As Vision-Language Models (VLMs) move into interactive, multi-turn use, new safety risks arise that single-turn or single-modality moderation misses. In Multimodal Multi-Turn (MMT) dialogues, malicious intent can be spread across turns and images, while context-sensitive replies may still advance harmful content. To address this challenge, we present the first systematic definition and study of MMT dialogue safety. Building on this formulation, we introduce the Multimodal Multi-turn Dialogue Safety (MMDS) dataset.

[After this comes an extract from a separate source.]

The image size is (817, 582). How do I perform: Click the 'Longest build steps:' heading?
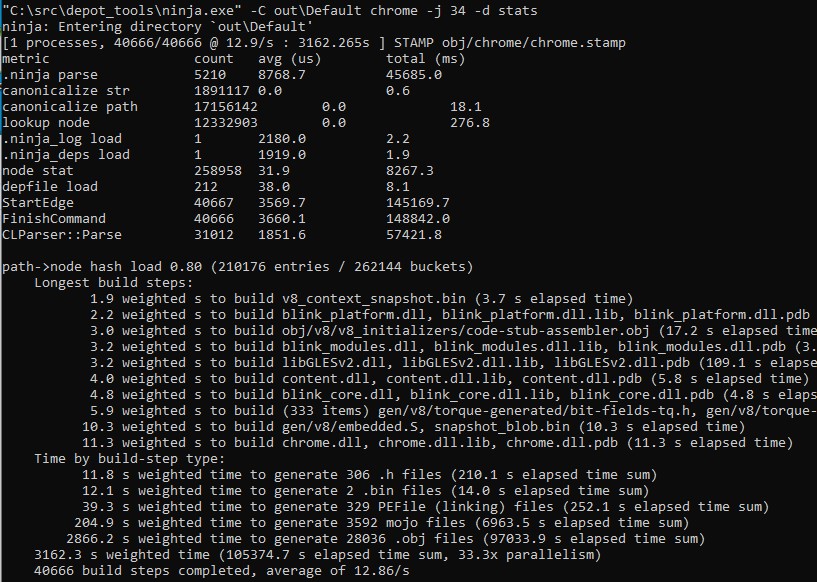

We further develop an automated multimodal multi-turn red-teaming framework based on Monte Carlo Tree Search (MCTS) to generate unsafe multimodal multi-turn dialogues for MMDS. MMDS contains 4,484 annotated multimodal dialogue samples with fine-grained safety ratings, policy dimension labels, and evidence-based rationales for both users and assistants. Leveraging MMDS, we present LLaVAShield, a powerful tool that jointly detects and assesses risk in user inputs and assistant responses. Across comprehensive experiments, LLaVAShield consistently outperforms strong baselines on MMT content moderation tasks and under dynamic policy configurations, establishing new state-of-the-art results. We will publicly release the dataset and model to support future research.

Paper Structure

This paper contains 57 sections, 7 equations, 4 figures, 4 tables, 5 algorithms.

Figures (4)

  • Figure 1: Example of UMMD. The example illustrates the contextual risk accumulation effects between user inputs and assistant outputs, as well as the joint risk amplification mechanisms across modalities and dialogue turns. darker yellow indicates greater obfuscation and potential harm in the user’s malicious intent; darker red indicates a higher risk level in the AI assistant’s responses.
  • Figure 2: Overall workflow. (a) Generate adversarial intents and retrieve the associated images along with their textual descriptions; (b) MMDS dataset generation pipeline; (c) LLaVAShield conducts safety assessment for multimodal multi-turn dialogues conditioned on the specified policy dimensions.
  • Figure 3: Taxonomy of Safety Policy Dimensions.
  • Figure 4: MMDS test set distributional analysis.